ACTIVATION AND SOLUBILIZATION OF THE RETINAL CGMP-SPECIFIC PHOSPHODIESTERASE BY LIMITED PROTEOLYSIS - ROLE OF THE C-TERMINAL DOMAIN OF THE BETA-SUBUNIT

The cGMP-specific phosphodiesterase (PDE) of vertebrate retinal rod outer segments (ROS) is a peripheral enzyme activated in vivo by transducin. In vitro artificial activation can be achieved using trypsin. This was described as resulting from degradation of the inhibitory gamma-subunit (2 copies/PDE molecule), leaving intact the alpha-beta catalytic core. It was, however, observed that trypsin could induce the release of PDE (or solubilization) from the ROS membranes before its activation [Wensel, T. G. & Stryer, L. (1986) Proteins Struct. Funct. Genet. 1, 90 - 99]. Studying the time course of this solubilization, we were able to purify a trypsin-solubilized PDE still completely inhibited (i.e. with its two gamma-subunits bound).
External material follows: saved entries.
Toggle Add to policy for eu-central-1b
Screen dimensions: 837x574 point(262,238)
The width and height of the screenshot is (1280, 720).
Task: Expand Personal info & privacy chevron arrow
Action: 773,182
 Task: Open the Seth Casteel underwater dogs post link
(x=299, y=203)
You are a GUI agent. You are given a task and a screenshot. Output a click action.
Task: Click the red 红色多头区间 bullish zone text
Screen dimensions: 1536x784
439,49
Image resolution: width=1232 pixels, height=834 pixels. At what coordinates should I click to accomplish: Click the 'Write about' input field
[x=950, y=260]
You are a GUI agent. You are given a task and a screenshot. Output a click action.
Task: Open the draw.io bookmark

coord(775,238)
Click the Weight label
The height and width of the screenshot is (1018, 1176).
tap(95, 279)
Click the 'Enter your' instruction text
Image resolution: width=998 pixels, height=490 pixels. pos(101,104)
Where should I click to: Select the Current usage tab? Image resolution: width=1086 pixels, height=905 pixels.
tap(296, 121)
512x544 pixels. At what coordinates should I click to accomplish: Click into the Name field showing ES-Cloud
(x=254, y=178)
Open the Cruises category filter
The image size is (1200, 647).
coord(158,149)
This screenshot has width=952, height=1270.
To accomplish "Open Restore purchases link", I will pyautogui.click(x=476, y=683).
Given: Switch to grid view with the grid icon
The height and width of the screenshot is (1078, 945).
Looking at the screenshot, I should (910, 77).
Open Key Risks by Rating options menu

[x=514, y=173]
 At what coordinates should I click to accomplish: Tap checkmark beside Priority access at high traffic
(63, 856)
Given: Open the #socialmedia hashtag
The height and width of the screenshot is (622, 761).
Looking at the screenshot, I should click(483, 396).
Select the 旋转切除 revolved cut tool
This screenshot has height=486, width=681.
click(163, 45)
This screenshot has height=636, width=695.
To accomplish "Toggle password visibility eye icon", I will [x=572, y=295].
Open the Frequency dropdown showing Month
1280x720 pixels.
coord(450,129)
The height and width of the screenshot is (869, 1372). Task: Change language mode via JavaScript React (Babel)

The tryptic solubilization of PDE is therefore complete before any functional degradation of the gamma-subunits occurs. It was recently suggested that this solubilization could coincide with the cleavage of a C-terminal fragment of the alpha-subunit, which can be labeled by methylation of a terminal cysteine residue [Ong, 0. C., Ota, 1. M., Clarke, S. & Fung, B. K. K. (1989) Proc. Natl Acad. Sci. USA 86, 9238- 9242]. We present the following evidence indicating that the C-terminus of the PDE beta-subunit is mainly responsible for PDE anchorage to the ROS membrane. (a) The trypsin-solubilized PDE-alpha-beta-gamma-2 has intact blocked N-termini. (b) It is still methylated on PDE-alpha. (c) The C-terminus of PDE-beta can also be labeled by methylation and its tryptic cleavage coincides well with the PDE solubilization. (d) Sequential cleavage of the alpha and beta-polypeptides can also be detected by high-resolution gel electrophoresis: the first cleavage appears on the beta-subunit and is completed when cleavage of the a subunit begins. The time course for cleavage of the gamma-subunits appears to be slower than for the beta-subunit and comparable to that of the alpha-subunit. Upon longer trypsinization, a 70-kDa polypeptide appears which seems to be a degradation product of PDE-beta. Gel-filtration analysis, however, shows that this 70-kDa fragment does not dissociate from the catalytic core.